→ **EXTRACT**:
DENVER, CO - Former NIACC pitcher Brandon Williamson will make his major league debut Tuesday night.

DENVER, CO – Former NIACC pitcher Brandon Williamson will make his major league debut Tuesday night.

Williamson, who pitched for the Trojans in 2017-18, was called up to the Cincinnati Reds where he will be the starter against the Colorado Rockies in Denver. Game time is slated for 7:40 p.m.

Williamson will be the first NIACC baseball player to play in the major leagues.

Even though Williamson’s statistics with the Triple-A Louisville Bats haven’t been to his liking, the Reds are giving the 6-foot-6 inch southpaw a chance at the Major League level.

“After April I looked back and said, wow, my stats suck, but I do feel pretty good,” Williamson was quoted as saying in the Cincinnati Enquirer. “I think that people, coaches around me saw some things moving in the right way even though the results weren’t coming at all.

“Then the last few starts, it all started just gelling together. I feel really confident and really comfortable with being here now.”

Williamson, who is on the Reds’ 40-man roster, has spent the 2023 season so far with the Triple-A Louisville Bats.

Williamson is 2-4 with 27 strikeouts and 20 walks in 34 innings pitched this season. The 25-year old from Fairmont, Minn. has started eight games for the Bats this season with a 6.62 earned run average.

→ **INFORMATION PROVIDED**:

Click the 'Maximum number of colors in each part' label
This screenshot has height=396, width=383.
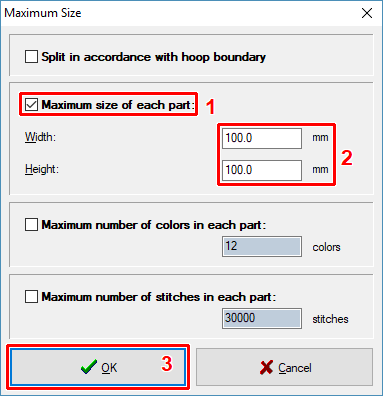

→ **SET PROBLEM A**: In the article on Brandon Williamson's debut, why does Williamson say he felt pretty good after April even though his stats were poor? Answer in one to three sentences.
→ **SET PROBLEM B**: Set down the stretch of the Williamson debut article from "Even though Williamson’s" through "Triple-A Louisville Bats.", word for word.

→ **SOLUTION A**: He says the people and coaches around him saw things moving in the right way, even though the results weren't coming at all.

→ **SOLUTION B**:
Even though Williamson’s statistics with the Triple-A Louisville Bats haven’t been to his liking, the Reds are giving the 6-foot-6 inch southpaw a chance at the Major League level.

“After April I looked back and said, wow, my stats suck, but I do feel pretty good,” Williamson was quoted as saying in the Cincinnati Enquirer. “I think that people, coaches around me saw some things moving in the right way even though the results weren’t coming at all.

“Then the last few starts, it all started just gelling together. I feel really confident and really comfortable with being here now.”

Williamson, who is on the Reds’ 40-man roster, has spent the 2023 season so far with the Triple-A Louisville Bats.